Hay varios datos que creemos hay que resaltar y que son indicativos. El sector servicios ha tocado techo y ya registra más desempleados que hace un año. La medida y capacidad de empleo de este sector ya está dada y hay que buscar soluciones al desempleo en sectores con más futuro, para disgusto de aquellos que vieron un maná salvador a la hostelería y no han apostado por otro modelo económico.

Por otro lado, resulta preocupante que durante el último año siga aumentando el paro entre los mayores de 45 años, tanto en hombres como mujeres. El mercado laboral que ofrece la región es discriminatorio para los trabajadores veteranos. Este es un problema con consecuencias sociales muy relevantes y que puede y debe ser corregido con medidas legislativas.
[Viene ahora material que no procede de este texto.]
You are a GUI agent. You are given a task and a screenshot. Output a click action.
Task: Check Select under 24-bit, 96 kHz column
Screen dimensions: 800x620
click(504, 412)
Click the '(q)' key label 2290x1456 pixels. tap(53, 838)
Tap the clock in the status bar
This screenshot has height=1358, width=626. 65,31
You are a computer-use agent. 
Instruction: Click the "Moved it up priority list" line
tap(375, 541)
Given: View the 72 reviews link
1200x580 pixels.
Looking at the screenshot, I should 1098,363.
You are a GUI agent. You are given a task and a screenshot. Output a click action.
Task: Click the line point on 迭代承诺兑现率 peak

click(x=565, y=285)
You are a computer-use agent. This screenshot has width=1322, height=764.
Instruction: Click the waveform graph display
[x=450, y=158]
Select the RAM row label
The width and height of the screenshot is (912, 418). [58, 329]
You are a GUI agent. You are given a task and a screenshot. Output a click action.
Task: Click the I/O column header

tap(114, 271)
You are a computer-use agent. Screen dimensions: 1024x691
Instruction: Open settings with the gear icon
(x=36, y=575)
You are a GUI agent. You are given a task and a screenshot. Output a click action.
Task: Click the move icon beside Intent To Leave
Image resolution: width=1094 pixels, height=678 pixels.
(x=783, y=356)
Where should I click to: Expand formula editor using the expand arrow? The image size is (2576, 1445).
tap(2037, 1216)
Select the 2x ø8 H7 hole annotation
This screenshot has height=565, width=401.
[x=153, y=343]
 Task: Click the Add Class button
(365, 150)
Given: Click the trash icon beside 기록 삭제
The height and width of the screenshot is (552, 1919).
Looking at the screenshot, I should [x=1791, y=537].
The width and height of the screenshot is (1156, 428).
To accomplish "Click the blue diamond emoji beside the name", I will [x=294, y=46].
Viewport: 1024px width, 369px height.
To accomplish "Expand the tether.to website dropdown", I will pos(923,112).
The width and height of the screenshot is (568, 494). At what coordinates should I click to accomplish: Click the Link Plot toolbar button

Otro dato significativo que nos deja la estadística del SEPE es el parón en el empleo de la construcción, que aumenta su desempleo en el último mes en un 4,5%. Una cifra elevada que es otro síntoma del enfriamiento económico que  padecemos.

Noviembre despeja las dudas de que algo no se está haciendo bien en Cantabria. La cataplasma de los nuevos presupuestos presentados por el Gobierno Regional, donde deja con absoluta nitidez que no se apuesta por el futuro, nos conduce a mas enfriamiento y quién sabe si a la congelación.